• [Exercise instructions]
Every line of the records below that has the word "will" should be copied.

• [Records for the task]

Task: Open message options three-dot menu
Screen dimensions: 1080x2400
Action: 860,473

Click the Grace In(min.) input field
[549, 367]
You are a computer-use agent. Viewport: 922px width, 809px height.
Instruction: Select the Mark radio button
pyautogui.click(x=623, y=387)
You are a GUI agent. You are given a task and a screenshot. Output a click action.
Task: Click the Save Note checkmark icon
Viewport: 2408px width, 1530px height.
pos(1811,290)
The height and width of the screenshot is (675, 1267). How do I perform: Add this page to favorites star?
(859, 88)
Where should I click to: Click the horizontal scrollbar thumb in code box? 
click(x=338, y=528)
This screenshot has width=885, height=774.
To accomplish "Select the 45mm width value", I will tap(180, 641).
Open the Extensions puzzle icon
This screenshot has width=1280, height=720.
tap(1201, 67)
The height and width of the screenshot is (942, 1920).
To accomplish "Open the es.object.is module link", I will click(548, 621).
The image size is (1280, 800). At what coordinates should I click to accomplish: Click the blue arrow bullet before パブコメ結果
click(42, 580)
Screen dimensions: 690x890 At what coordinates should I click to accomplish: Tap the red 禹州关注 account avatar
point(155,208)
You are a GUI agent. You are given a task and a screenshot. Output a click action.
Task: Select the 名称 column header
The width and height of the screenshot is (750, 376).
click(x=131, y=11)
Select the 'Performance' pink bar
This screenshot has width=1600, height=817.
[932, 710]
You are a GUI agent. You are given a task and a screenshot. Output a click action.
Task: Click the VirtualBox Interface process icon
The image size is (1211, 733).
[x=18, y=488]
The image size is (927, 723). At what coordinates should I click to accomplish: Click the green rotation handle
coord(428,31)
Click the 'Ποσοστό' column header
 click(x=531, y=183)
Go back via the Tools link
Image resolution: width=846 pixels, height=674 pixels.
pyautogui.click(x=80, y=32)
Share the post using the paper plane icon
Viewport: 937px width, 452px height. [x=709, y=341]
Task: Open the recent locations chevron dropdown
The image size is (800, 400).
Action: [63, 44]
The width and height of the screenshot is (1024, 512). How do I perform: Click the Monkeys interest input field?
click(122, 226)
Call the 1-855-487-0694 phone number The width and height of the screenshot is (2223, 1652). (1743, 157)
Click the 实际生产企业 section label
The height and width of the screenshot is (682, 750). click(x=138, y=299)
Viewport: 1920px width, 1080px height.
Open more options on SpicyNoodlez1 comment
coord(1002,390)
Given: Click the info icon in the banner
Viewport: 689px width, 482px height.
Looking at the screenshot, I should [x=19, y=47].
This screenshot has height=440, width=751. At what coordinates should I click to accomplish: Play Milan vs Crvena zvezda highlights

• [Solved problem]
To accomplish "Select the 45mm width value", I will tap(180, 641).
To accomplish "Open the es.object.is module link", I will click(548, 621).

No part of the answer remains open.